I’ll wait…

I initially chose to stay a virgin for fear of disappointing my mom. She was pregnant with me at 16.

I watched my closest friends get pregnant and have abortions. I heard girls and guys talk about how they “need” sex and how “it’s hard to stop after you start.” Once you hop off that porch, there is no coming back, and sexually transmitted diseases are lurking at every corner.

My generation perceives virgins as naïve. People seem to think we are immature until we have sex. They have the “you can’t knock it until you try it” mentality. Just because I haven’t hopped off the porch doesn’t mean I can’t see what’s going on in the street.

I was never really a hard-headed kid anyway. It did not take touching a hot stove to understand that it could burn me. After I saw my friends touch it and get burned, I learned to avoid touching it. Curiosity won’t kill this cat.

When I turned 18, I established a relationship with God. I figured that as a sinner, the least I could do was save my virginity until I get married, although I try to avoid other sinful behaviors, too. If I wait until marriage, the chance of having one sexual partner is increased.

I also decided to wait as an emotional defense mechanism. When you become sexually involved with a person, you expose yourself emotionally. Nine times out of 10, the guy you said “could get it” probably wasn’t worth it.

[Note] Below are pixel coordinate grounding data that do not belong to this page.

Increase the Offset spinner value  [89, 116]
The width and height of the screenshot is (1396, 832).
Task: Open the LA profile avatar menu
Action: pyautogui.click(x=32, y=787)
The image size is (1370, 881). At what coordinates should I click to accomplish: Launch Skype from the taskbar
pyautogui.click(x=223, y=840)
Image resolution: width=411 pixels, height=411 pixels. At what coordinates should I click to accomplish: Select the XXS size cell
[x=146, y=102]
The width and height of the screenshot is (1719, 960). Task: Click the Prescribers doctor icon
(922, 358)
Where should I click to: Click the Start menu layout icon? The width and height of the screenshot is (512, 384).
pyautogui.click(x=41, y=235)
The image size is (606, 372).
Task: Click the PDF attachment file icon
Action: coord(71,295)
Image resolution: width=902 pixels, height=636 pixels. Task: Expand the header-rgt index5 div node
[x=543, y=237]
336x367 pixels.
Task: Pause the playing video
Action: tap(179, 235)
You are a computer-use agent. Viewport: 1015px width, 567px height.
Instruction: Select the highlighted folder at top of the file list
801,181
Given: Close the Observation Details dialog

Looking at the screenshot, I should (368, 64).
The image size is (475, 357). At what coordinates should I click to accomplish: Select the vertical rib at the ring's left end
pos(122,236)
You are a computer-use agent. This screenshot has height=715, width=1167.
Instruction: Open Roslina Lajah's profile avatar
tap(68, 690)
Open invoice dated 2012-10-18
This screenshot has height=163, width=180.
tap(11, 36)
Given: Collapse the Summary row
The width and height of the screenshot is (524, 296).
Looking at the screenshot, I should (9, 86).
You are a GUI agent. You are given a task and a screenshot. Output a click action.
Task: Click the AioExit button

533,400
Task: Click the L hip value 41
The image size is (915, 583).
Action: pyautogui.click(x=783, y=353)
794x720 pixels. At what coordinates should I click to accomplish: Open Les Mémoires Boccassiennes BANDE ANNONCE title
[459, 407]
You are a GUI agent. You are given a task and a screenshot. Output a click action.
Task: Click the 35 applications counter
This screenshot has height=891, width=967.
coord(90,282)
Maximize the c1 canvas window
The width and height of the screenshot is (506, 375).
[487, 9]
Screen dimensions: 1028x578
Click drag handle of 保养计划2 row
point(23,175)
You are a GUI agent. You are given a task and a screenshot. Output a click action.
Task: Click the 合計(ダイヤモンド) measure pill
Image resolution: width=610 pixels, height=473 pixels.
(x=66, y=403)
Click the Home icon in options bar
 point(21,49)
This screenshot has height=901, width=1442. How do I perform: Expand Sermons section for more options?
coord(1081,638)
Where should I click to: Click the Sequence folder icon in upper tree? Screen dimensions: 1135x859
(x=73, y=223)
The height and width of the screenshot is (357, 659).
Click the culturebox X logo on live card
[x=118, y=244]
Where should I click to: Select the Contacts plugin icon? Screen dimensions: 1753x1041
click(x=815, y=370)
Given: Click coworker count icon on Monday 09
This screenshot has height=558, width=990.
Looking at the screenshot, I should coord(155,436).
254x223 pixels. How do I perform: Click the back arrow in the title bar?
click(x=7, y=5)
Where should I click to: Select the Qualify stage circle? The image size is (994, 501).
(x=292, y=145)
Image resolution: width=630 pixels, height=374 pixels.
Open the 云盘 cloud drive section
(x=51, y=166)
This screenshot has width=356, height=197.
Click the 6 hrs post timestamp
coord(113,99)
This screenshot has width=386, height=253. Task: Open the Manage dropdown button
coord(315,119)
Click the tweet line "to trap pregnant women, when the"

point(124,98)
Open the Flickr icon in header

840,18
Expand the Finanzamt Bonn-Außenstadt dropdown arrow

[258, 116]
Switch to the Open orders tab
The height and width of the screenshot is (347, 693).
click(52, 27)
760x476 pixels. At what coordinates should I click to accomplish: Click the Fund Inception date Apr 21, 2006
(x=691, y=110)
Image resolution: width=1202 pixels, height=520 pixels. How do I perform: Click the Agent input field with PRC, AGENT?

You can protect against unwanted pregnancies and get medicine for diseases, but there are no contraceptives for emotions.

Being able to say that I am a virgin at 21 makes me feel accomplished. I can say that I did something that most people could not do.

I feel liberated, almost as though I have the upper hand in life. With my mind not being swayed by the desires of sex, I can think more clearly and make more realistic decisions in relationships.

When put in compromising positions, I have that extra strength to say: “We need to stop. This is going too far.”

I feel disciplined. The easiest thing to do is to say yes to others and to our own desires. It takes a certain level of maturity and discipline to say no.

Having sex does not make you an adult. It doesn’t make you more of a man or a woman. Paying your own bills and avoiding calling your parents for help, that is adult behavior. Understanding who I am and what I want out of life and sticking by it makes me an adult.

Understand that my staying a virgin is not due to fear. I have more to give than to lose. Plus, the best things always come to those who wait.